The Doom Generation


Rose Mcgowan and co explore the highways and bi-ways…

Shotguns fired: two. Dicks tattooed with Jesus: one. ‘Fucks’ uttered: too many to count.

Back in the nihilistic ’90s, when moral guardians fumed over the violence of Oliver Stone’s Natural Born Killers, a very different kind of rebels-on-the-run movie swerved out of leftfield.

The second in the so-called ‘teenage apocalypse trilogy’ (bridging 1993’s Totally F***ed Up and 1997’s Nowhere), The Doom Generation sees Queer Cinema poster boy Gregg Araki taking a girl and two guys on a surreal road trip across the US.

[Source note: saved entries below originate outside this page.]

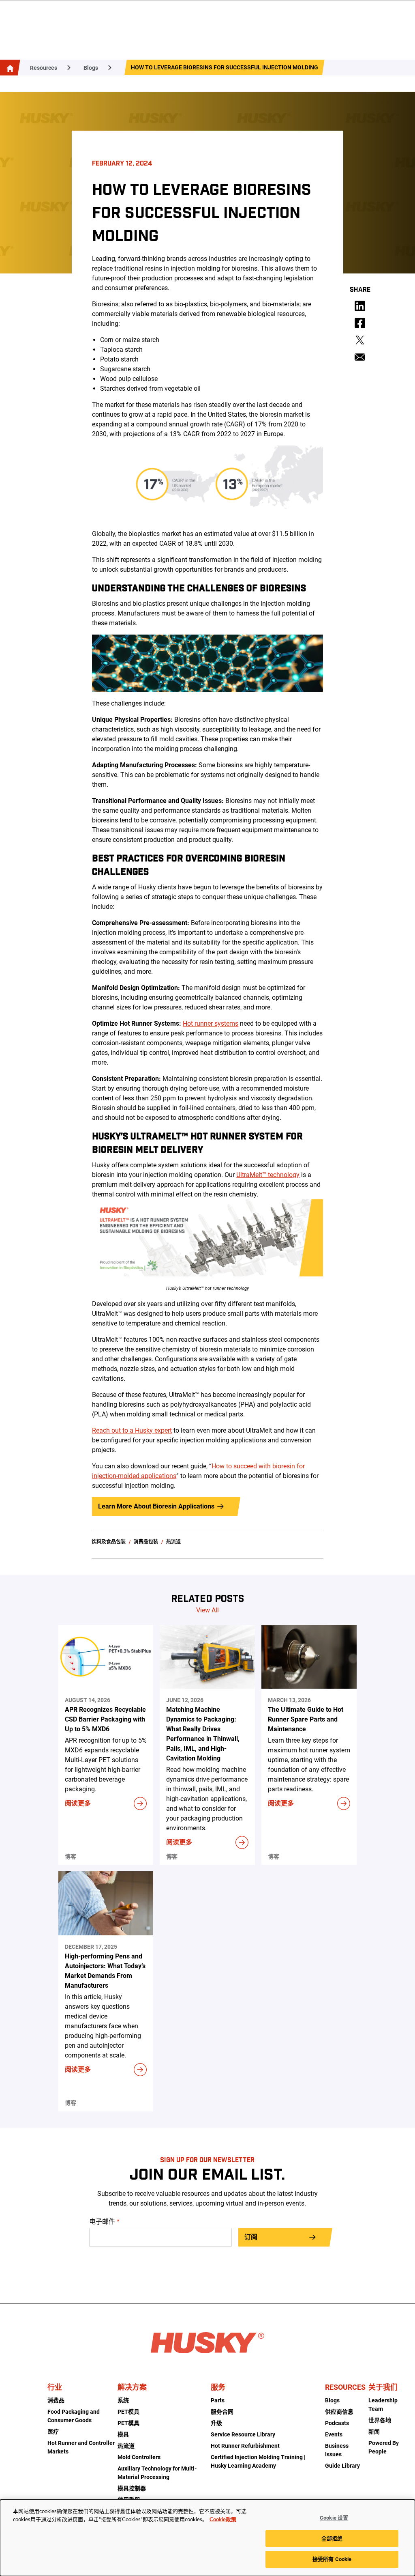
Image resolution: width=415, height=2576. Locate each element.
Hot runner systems (210, 1023)
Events (333, 2434)
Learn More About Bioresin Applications (156, 1506)
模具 (123, 2434)
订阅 (250, 2237)
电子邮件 (104, 2221)
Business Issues (337, 2450)
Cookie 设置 (334, 2518)
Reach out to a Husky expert (132, 1430)
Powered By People (383, 2447)
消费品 (55, 2400)
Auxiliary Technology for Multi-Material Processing (157, 2472)
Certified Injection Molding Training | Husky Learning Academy (258, 2461)
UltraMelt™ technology (267, 1175)
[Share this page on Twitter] (360, 340)
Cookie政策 (223, 2519)
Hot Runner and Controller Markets (81, 2447)
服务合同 (222, 2411)
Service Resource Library (243, 2434)
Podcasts (337, 2423)
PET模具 (128, 2411)
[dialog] (207, 2538)
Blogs (90, 68)
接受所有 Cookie (331, 2559)
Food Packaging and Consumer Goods (73, 2415)
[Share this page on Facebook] (360, 323)
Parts (218, 2400)
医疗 (53, 2431)
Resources (43, 68)
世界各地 (379, 2420)
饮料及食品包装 (109, 1542)
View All (207, 1610)
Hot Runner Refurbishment (245, 2446)
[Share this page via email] (360, 357)
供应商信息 (339, 2411)
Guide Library (342, 2465)
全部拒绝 (332, 2538)
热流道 (173, 1542)
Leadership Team (383, 2404)
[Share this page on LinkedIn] (360, 306)
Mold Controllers (139, 2457)
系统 (123, 2400)
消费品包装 (146, 1542)
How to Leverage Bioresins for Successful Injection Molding (224, 67)
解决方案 (132, 2387)
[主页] (8, 67)
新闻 (374, 2431)
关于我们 (383, 2387)
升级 (216, 2423)
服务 (218, 2387)
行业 (54, 2387)
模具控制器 (132, 2488)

“It was a reaction to the cookie-cutter teen movies of the time,” says Araki in an affable 25-minute interview. “I describe it as my Nine Inch Nails movie.

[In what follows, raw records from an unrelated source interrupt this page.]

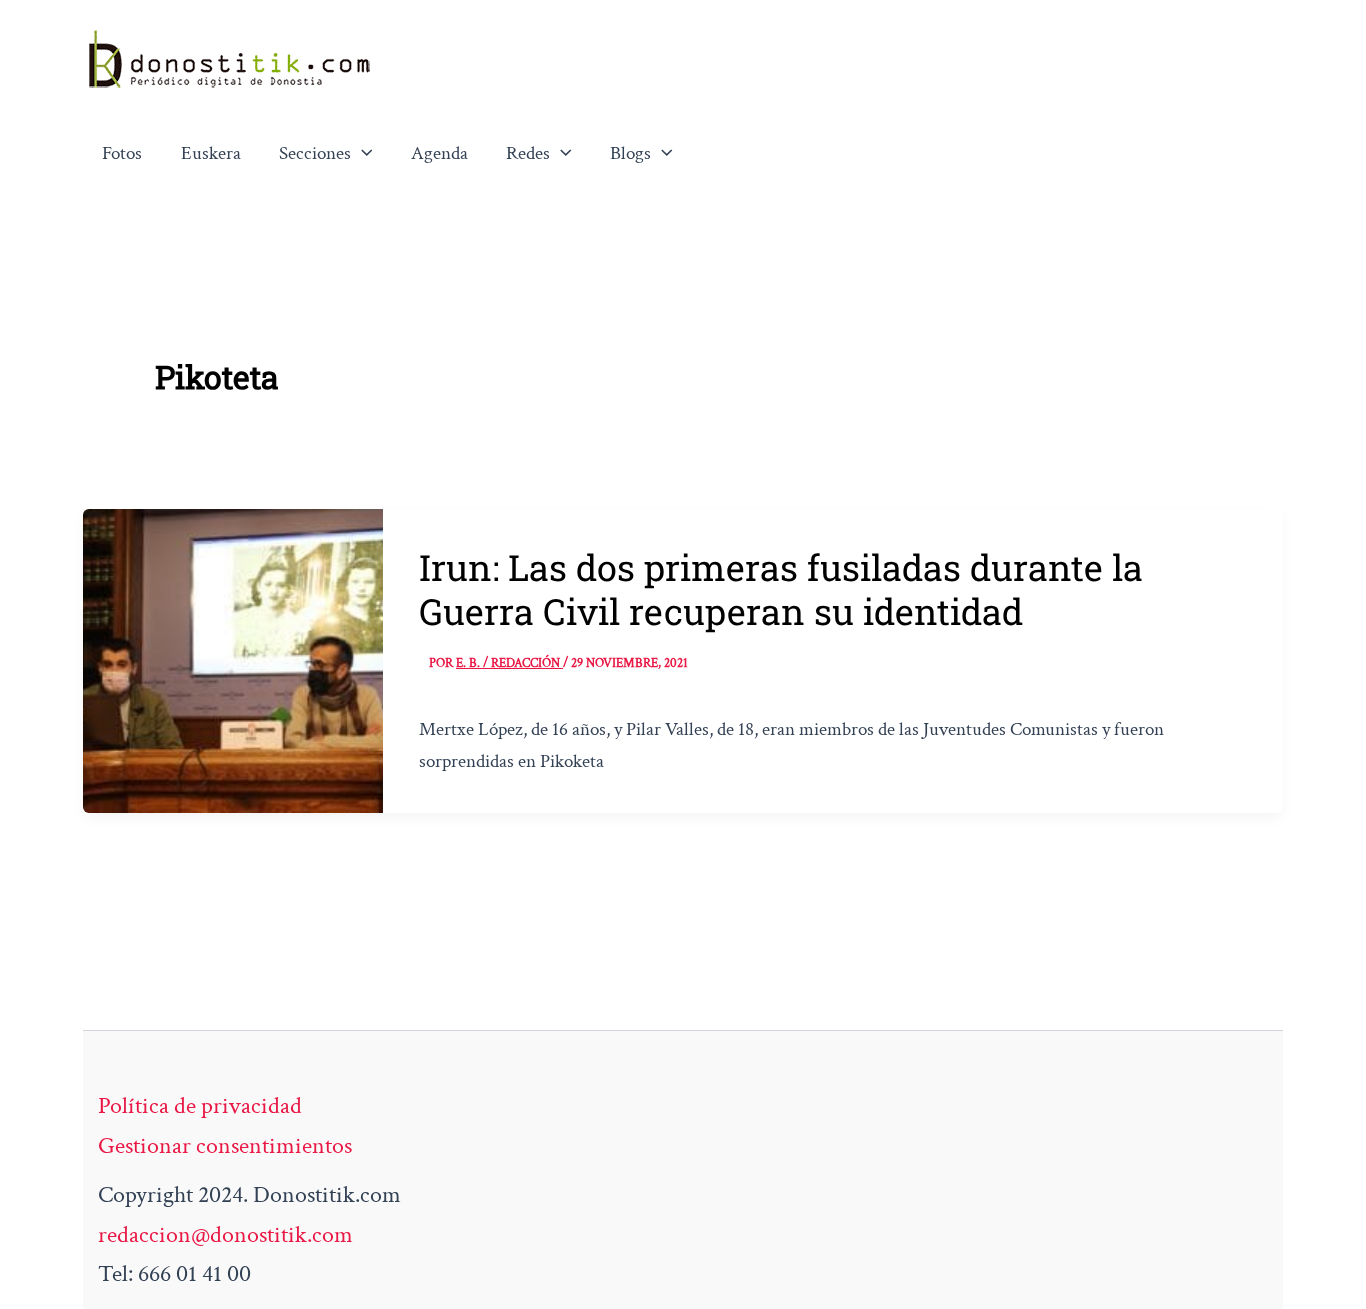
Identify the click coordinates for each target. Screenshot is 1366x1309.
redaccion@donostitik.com (225, 1234)
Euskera (211, 153)
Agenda (439, 153)
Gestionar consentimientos (225, 1145)
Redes (528, 153)
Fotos (122, 153)
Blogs (630, 153)
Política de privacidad (200, 1105)
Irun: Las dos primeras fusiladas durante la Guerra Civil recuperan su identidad (781, 589)
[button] (362, 154)
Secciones (315, 153)
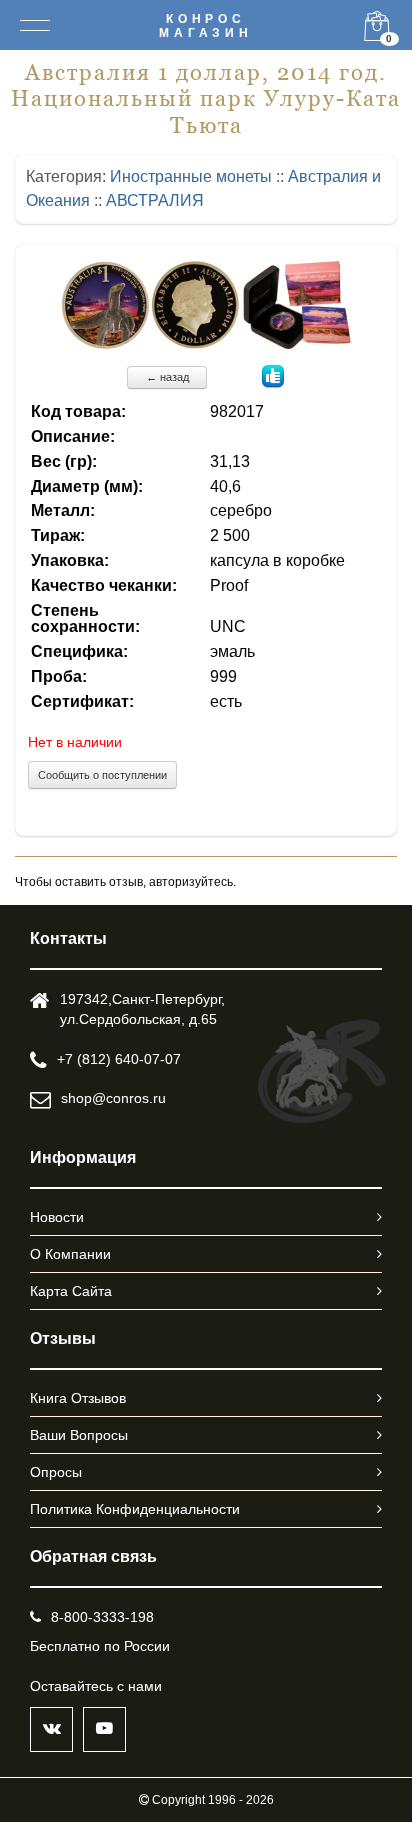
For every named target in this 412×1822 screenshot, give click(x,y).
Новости (57, 1217)
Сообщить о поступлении (102, 775)
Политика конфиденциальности (135, 1509)
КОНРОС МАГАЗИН (206, 26)
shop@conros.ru (113, 1098)
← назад (167, 377)
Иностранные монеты (191, 176)
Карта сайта (71, 1291)
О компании (70, 1254)
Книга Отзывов (78, 1398)
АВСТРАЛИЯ (155, 200)
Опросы (56, 1472)
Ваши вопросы (79, 1435)
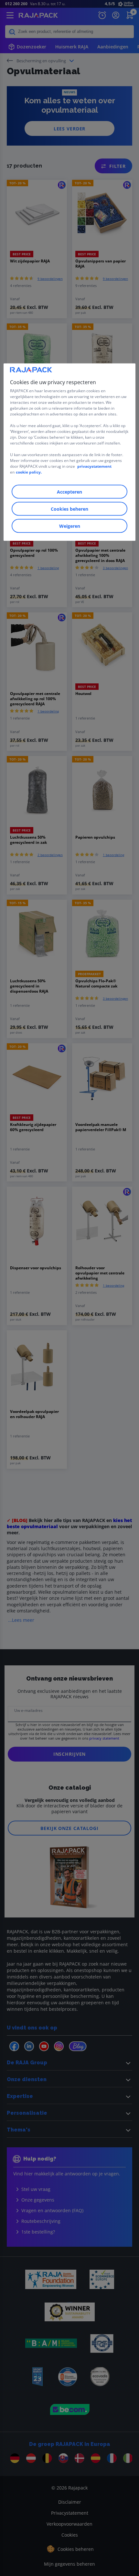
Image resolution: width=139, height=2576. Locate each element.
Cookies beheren (69, 509)
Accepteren (69, 492)
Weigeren (69, 526)
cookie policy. (29, 472)
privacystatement (94, 466)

I was in a very confused, angry, Nine Inch Nails-y kind of place in my life.” It’s easy to sympathise. Living in the ’90s was a pretty confusing experience all round.

Kurt Cobain was so depressed he sucked a shotgun. Bez from Happy Mondays did so many disco biscuits he had a permagrin. Was nihilism or hedonism in? The Doom Generation captures that schizo feel as potty-mouthed amy (Rose McGowan) and her boyfriend Jordan (James Duval) pick up a roguish drifter Xavier (Johnathon Schaech, doing a decent Billy Zane impersonation).

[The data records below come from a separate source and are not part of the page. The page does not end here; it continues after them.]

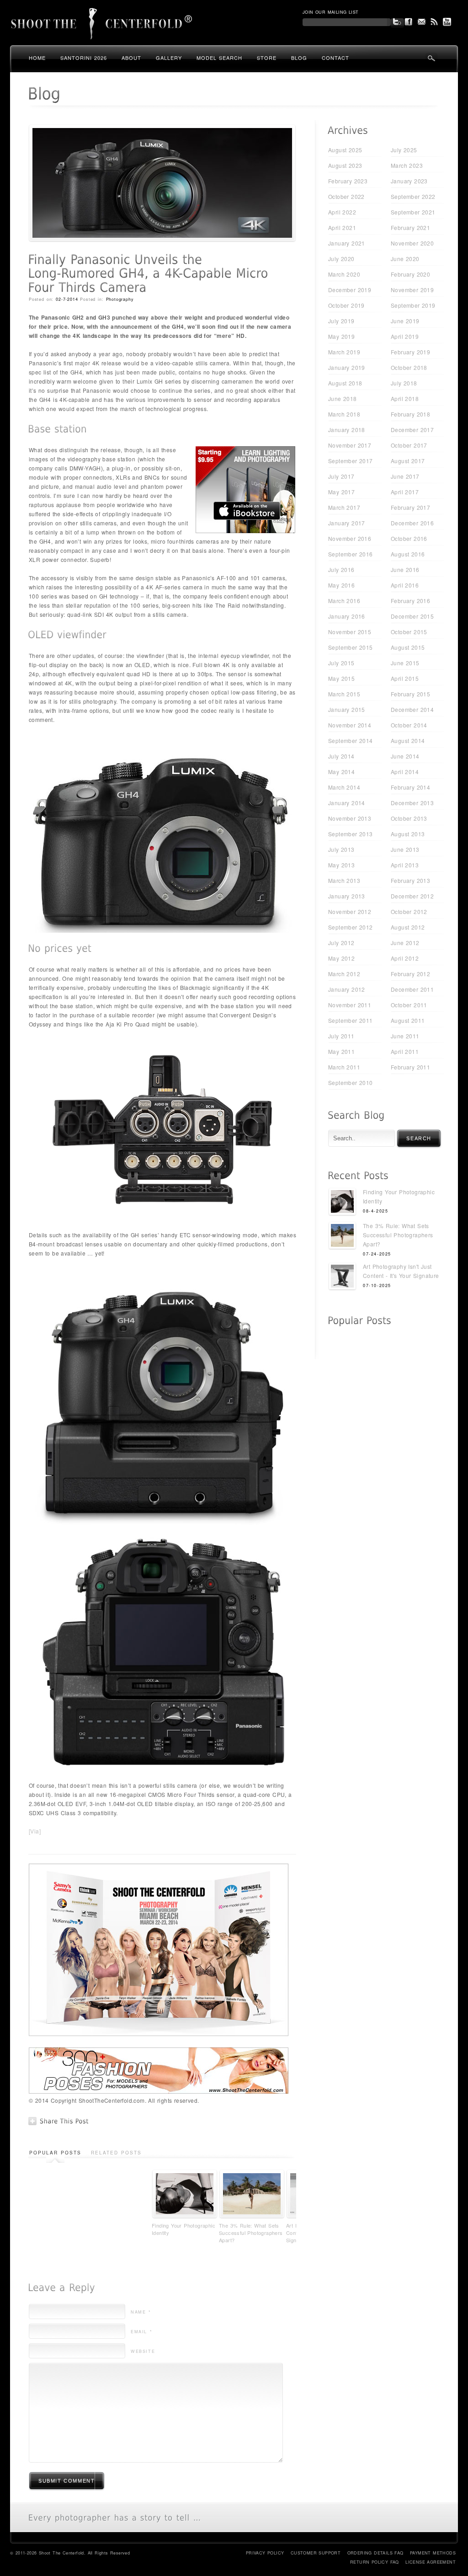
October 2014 (409, 725)
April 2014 (405, 771)
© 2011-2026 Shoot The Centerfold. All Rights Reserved (70, 2553)
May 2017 (341, 492)
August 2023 (345, 165)
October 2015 (409, 632)
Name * (141, 2312)
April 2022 (342, 212)
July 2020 (341, 258)
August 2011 (408, 1020)
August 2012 (408, 927)
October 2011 (409, 1005)
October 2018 (409, 367)
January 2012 (346, 989)
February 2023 (347, 181)
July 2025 (404, 150)
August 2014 (408, 740)
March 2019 (344, 352)
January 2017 (346, 523)
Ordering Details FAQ (375, 2553)
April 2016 (405, 585)
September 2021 (413, 212)
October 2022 (346, 196)
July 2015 (341, 663)
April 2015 (405, 678)
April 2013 (405, 865)
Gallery (169, 57)
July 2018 (404, 383)
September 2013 (350, 834)
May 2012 (341, 958)
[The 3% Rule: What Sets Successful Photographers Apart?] (342, 1236)
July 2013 (341, 849)
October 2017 (409, 445)
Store (267, 57)
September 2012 (350, 927)
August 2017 (408, 461)
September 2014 (350, 740)
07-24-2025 (377, 1254)
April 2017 (405, 492)
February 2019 (410, 352)
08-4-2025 (375, 1211)
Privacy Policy (265, 2553)
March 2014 (344, 787)
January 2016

Pretty soon they’re mixed up in murder and mayhem, but spend most of their efforts on bonking each other senseless. It’s so crazed it makes Wild At Heart look like a Disney flick.

Wryly billed as “a heterosexual movie by Gregg Araki” (who returned to similar terrain with last year’s relatively milder Kaboom), it’s actually more bi-curious than hetero. or, as the filmmaker himself puts it on the yak track, it’s “the gayest possible straight movie ever made.”

Memorable scenes include Xavier spying on his friends humping in the bath while jerking off, then licking the sticky results from his fingers in unflinching close-up.

US critic Roger Ebert was so appalled by this “road murder sex comedy” he gave the film no stars (this from the man who scripted Beyond The Valley Of The Dolls).

Today, though, it seems utterly camp; an Andy Warhol road movie for the post-punk, mid-grunge generation, and Ebert’s outrage makes as much sense as calling Flesh For Frankenstein a snuff movie.

Listen to the hilarious commentary, which reunites the three leads and director, and you understand the tone they were going for: totally f***ked up, but also fucking funny.